Hari itu cerah, langit London biru muda dengan awan tipis yang sesekali melintas, seolah ikut merestui pertemuanku dengan Edward. Dia mengajakku bertemu di Hyde Park. Dengan yakin, ia hanya memberi arahan sederhana, tanpa perlu menjemputku. Untungnya aku sudah sempat mengunjungi Hyde Park beberapa hari sebelumnya, jadi sedikit banyak aku sudah hafal arah jalannya.
Jam sepuluh pagi, matahari terasa ramah dan hangat tapi tidak menyengat. Aku berangkat dengan kaos yang kututup hoodie tipis dan bawahan celana jins, gaya paling aman untuk berjalan sendirian. Tas slempang mini-ku terisi benda-benda “wasiat”: dompet, handphone, dan MP3 player. Rasanya, benda-benda sederhana itu seperti jimat yang selalu menemaniku ke mana pun aku pergi.
Sempat terlintas di benakku, betapa beraninya aku jalan sendirian di kota sebesar ini. Sementara Frisky dan Aditya lebih memilih didampingi pemandu, aku justru membiarkan sisi “pembangkang”-ku muncul. Tapi perasaan waswas itu sedikit mereda karena Edward sebelumnya sudah memberi tahu rekannya di British Council: jika aku pergi tanpa rombongan, artinya aku bersama dia. Entah kenapa, kepercayaan itu membuat langkahku terasa ringan.

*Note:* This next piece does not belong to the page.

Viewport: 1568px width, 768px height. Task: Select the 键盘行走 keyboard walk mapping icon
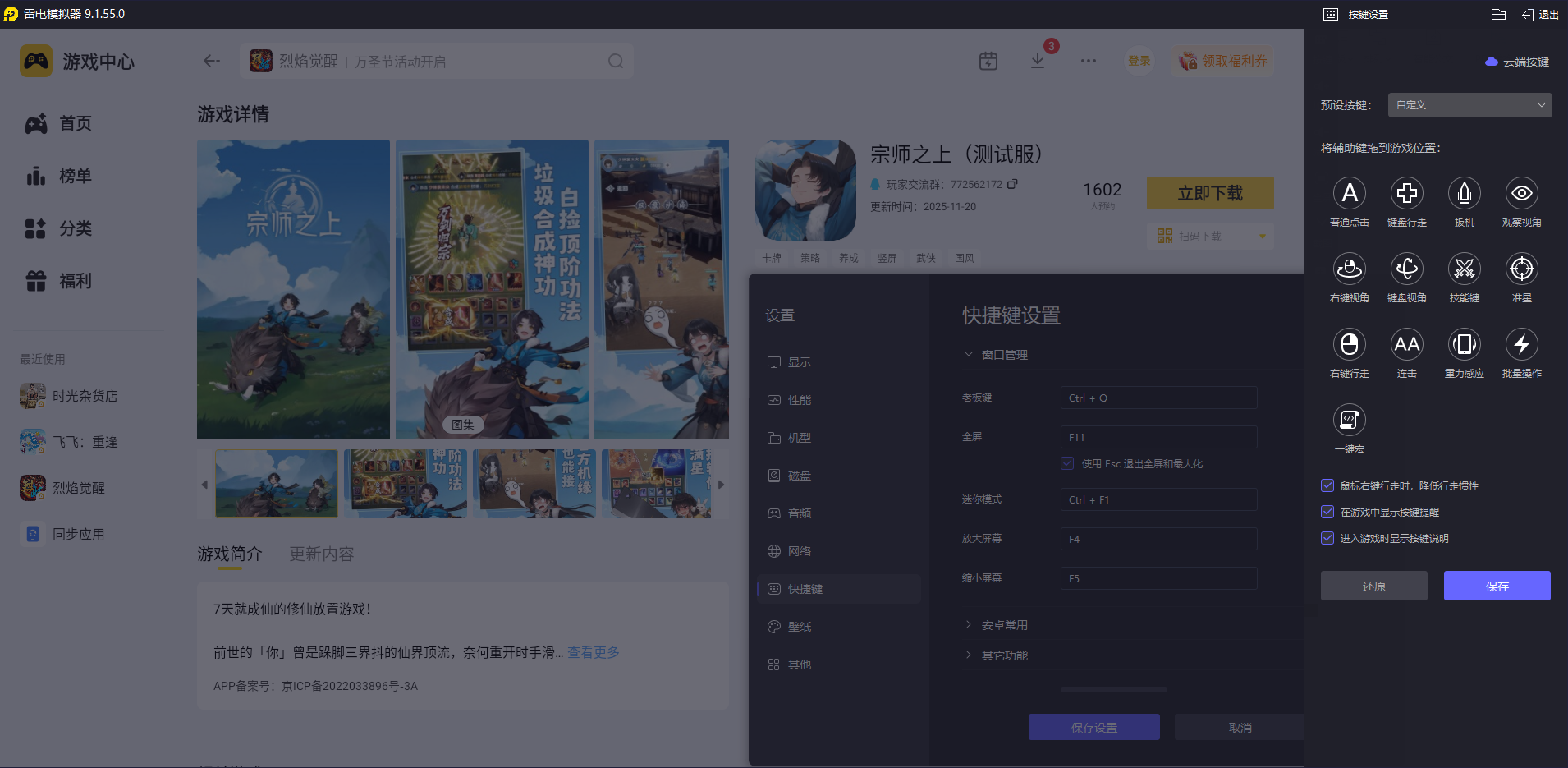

Dari kejauhan, aku melihat Edward berdiri di dekat fountain Hyde Park. Senyumnya merekah, seolah seluruh taman ikut bercahaya. Saat aku semakin mendekat, ia menyodorkan sesuatu.
“Good morning,” sapanya sambil menyerahkan sebuket bunga lilac putih.
“Thank you...” suaraku lirih, tapi hatiku hangat.
“Where will... mmm, sorry—where shall we go?” tanyaku agak kikuk. Otakku masih terbiasa dengan American English, sementara aku tahu orang Inggris lebih sering menggunakan shall untuk “I” dan “we”.
Edward tertawa kecil. “Bianca, tidak apa-apa kalau kamu pakai American style. Aku tahu kok, sekarang American English lebih global daripada British.” Sikapnya sopan, membuatku merasa diterima.